Sponge cakes originated in Europe in the 1600s, but it was not until 1839 with the publication of Lettice Bryan's The Kentucky Housewife that an American version emerged. Unlike its European counterpart, Bryan's "White Sponge" lacked egg yolks, gaining a soft texture from a high sugar content, and maintaining its shape through the citric acid-content of lemon and orange juice that were whisked through a meringue.

White sponge gained popularity in the 1860s and 1870s after the 1864 publication of The Practical Cook Book, which removed ingredients from earlier sponge cakes until only sugar, flour, and egg whites remained. On top of this basic recipe, cooks sometimes added flavor and stability with almond extract and cream of tartar. According to the food historian Stephen Schmidt's writing in The Oxford Encyclopedia of Food and Drink in America, it is here, with the creation of cakes with greater volume and lighter consistency where the modern angel food cake became distinct from the earlier white sponge. William Woys Weaver gives an earlier date, saying the angel food cake emerged among the Pennsylvania Dutch in the 1850s. Sponges gained further popularity after 1870 when the rotary egg beater was invented, reducing how much time and effort was needed.
☆ ☆ ☆ ☆ ☆ ☆ ☆
Exercise instructions:
A – According to the sponge cake excerpt, why did sponges gain further popularity after 1870? Answer in one or two sentences.
B – Please summarize the sponge cake excerpt in two sentences.
C – Rewrite the paragraph of the sponge cake excerpt that begins "White sponge gained popularity" as a bulleted list that keeps its main facts.

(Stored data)
☆ ☆ ☆ ☆ ☆ ☆ ☆
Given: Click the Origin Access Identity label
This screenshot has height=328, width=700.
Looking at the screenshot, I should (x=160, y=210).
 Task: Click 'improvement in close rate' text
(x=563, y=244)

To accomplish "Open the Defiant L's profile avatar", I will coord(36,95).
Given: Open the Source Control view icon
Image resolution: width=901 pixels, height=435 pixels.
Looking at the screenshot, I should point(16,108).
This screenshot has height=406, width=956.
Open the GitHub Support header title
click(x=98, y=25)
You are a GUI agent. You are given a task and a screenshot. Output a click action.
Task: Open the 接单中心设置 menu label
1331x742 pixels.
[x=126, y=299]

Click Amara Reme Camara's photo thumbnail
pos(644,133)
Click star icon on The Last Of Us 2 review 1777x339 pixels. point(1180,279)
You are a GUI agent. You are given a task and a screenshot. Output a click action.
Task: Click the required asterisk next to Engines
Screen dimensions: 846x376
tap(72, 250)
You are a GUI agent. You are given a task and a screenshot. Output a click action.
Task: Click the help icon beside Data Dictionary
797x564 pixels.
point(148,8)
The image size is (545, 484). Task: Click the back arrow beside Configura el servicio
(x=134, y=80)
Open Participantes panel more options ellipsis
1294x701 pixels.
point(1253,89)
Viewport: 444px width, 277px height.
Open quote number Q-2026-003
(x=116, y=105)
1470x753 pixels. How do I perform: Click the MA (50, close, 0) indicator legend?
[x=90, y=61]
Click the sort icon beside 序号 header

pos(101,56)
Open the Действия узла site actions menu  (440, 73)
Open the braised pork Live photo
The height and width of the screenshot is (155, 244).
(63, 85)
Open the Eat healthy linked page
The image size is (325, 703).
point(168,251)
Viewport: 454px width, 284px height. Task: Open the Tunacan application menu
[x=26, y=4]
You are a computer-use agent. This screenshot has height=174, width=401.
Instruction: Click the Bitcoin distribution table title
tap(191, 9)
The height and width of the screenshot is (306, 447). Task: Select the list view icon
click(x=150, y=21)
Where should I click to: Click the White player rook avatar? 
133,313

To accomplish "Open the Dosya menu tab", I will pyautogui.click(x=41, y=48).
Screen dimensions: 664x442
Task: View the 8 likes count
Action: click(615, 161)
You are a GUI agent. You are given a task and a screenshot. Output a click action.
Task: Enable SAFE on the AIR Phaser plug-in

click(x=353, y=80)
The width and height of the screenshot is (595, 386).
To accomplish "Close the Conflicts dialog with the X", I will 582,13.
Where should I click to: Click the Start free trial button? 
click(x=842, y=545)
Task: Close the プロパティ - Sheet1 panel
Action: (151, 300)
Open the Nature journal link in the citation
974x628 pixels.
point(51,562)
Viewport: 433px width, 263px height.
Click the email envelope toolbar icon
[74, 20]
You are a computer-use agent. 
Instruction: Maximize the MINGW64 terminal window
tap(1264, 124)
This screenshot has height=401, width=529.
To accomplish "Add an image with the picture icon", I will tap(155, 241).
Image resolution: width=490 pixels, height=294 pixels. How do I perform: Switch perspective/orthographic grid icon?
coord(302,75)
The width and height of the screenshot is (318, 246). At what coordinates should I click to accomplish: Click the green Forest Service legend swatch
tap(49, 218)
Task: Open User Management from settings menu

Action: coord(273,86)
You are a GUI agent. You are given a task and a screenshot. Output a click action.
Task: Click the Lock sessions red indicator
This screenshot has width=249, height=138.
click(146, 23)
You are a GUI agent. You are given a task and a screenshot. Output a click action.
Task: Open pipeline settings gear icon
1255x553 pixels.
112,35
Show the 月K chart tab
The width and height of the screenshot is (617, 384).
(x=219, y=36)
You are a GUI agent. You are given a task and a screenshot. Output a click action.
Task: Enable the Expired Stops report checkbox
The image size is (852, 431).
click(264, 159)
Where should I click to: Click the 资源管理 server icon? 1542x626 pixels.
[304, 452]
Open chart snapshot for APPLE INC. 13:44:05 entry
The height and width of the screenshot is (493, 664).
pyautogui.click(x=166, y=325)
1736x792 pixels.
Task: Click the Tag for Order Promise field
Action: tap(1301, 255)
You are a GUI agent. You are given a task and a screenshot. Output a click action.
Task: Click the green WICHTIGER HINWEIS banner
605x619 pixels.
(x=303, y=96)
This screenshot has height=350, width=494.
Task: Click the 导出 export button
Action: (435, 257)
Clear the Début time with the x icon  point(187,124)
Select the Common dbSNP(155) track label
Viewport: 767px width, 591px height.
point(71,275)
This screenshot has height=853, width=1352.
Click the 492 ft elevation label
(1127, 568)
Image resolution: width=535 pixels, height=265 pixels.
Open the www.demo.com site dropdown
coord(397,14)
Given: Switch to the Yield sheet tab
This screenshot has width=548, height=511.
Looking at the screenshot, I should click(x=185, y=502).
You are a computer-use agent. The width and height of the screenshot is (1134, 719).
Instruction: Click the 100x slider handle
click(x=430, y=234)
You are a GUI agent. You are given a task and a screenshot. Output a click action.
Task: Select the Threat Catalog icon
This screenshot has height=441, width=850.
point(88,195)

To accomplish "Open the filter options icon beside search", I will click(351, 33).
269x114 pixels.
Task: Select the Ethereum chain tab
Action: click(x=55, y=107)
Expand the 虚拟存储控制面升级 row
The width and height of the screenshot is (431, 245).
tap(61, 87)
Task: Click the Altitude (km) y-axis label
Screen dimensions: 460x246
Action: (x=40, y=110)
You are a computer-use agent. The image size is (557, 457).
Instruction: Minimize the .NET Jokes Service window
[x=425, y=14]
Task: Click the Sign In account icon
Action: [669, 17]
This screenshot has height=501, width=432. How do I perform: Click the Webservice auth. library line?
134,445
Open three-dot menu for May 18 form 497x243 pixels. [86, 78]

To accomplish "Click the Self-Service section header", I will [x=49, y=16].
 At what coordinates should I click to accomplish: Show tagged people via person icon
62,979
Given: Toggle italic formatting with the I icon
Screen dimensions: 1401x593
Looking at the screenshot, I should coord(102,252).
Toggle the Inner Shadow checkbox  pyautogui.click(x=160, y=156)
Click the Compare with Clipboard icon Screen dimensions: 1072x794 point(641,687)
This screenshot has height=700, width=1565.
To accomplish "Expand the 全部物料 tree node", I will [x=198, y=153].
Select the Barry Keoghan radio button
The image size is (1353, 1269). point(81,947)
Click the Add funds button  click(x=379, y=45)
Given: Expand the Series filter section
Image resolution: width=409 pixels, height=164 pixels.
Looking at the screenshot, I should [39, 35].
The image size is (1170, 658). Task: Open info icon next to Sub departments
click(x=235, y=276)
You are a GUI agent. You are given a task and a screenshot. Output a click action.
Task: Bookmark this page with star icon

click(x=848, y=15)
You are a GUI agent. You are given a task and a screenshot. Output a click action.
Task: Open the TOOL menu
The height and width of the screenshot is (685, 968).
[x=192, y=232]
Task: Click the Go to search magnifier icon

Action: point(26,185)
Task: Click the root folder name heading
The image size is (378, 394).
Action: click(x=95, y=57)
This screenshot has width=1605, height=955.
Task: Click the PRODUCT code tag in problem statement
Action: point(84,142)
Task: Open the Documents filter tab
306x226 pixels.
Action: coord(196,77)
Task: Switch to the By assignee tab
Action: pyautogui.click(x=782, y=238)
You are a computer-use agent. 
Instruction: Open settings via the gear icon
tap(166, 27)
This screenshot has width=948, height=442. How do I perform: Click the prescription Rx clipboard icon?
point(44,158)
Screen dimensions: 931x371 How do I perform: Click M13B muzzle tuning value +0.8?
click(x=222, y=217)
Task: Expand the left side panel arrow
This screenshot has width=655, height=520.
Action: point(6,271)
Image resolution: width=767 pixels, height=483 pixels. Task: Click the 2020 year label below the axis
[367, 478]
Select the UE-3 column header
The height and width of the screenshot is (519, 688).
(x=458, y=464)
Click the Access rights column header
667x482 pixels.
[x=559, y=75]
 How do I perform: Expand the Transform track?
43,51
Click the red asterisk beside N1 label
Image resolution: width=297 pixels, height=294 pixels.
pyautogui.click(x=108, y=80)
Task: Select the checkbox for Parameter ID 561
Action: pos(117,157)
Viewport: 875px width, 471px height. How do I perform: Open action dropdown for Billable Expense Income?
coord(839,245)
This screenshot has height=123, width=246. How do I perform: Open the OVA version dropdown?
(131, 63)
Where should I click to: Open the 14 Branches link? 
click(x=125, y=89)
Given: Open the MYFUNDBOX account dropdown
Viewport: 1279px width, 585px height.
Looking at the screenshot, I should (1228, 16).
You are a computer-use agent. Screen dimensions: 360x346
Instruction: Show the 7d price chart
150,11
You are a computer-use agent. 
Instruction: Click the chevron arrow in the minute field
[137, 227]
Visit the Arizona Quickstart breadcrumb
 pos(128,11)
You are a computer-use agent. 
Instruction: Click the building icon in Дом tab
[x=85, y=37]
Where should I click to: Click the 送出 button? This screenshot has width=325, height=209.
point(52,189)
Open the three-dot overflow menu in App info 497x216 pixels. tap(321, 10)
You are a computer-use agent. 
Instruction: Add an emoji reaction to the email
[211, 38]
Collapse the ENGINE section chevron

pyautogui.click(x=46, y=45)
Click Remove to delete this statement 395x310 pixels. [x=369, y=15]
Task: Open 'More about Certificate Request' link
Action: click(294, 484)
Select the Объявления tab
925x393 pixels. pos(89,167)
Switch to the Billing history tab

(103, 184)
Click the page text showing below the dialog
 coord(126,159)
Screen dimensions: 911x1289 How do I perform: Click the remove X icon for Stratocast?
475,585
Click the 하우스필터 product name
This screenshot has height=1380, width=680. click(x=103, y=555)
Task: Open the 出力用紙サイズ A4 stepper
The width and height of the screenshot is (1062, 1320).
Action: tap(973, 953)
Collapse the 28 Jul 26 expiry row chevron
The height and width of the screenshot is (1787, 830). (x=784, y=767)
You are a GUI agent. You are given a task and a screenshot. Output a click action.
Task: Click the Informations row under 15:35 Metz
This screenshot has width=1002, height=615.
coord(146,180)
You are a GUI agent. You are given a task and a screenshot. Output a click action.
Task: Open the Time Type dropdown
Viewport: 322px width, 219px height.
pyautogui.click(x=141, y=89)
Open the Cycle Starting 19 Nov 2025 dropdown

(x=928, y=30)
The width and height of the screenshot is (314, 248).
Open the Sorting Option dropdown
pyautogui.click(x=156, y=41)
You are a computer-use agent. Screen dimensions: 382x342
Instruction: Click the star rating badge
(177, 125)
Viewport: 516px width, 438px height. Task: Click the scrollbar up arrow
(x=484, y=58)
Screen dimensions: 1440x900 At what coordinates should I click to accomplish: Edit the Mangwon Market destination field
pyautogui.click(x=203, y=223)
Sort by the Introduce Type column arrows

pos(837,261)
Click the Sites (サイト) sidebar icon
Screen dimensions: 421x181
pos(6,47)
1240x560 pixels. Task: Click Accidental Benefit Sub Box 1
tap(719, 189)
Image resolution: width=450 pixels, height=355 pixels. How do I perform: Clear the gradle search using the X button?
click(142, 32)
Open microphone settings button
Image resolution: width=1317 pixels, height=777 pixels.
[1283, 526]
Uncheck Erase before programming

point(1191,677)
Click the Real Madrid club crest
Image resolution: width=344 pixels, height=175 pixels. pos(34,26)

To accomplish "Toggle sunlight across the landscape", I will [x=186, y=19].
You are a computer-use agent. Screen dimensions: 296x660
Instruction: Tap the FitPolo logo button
☆ ☆ ☆ ☆ ☆ ☆ ☆
Task answers:
A – The rotary egg beater was invented in 1870, which reduced the time and effort needed to make sponges.

B – Sponge cakes originated in Europe in the 1600s, and an American version, Lettice Bryan's yolkless "White Sponge," appeared in 1839 in The Kentucky Housewife. White sponge became popular in the 1860s and 1870s after The Practical Cook Book reduced it to sugar, flour, and egg whites, and historians date the emergence of angel food cake either to that period or, according to William Woys Weaver, to the Pennsylvania Dutch in the 1850s.

C –
- White sponge became popular in the 1860s and 1870s after The Practical Cook Book was published in 1864.
- That book cut the earlier sponge recipes down to sugar, flour, and egg whites.
- Cooks sometimes added almond extract and cream of tartar for flavor and stability.
- Food historian Stephen Schmidt, writing in The Oxford Encyclopedia of Food and Drink in America, says angel food cake became distinct from white sponge at this point, as cakes with greater volume and a lighter consistency were created.
- William Woys Weaver dates angel food cake earlier, to the Pennsylvania Dutch in the 1850s.
- Sponges grew more popular after the rotary egg beater was invented in 1870, which reduced the time and effort needed.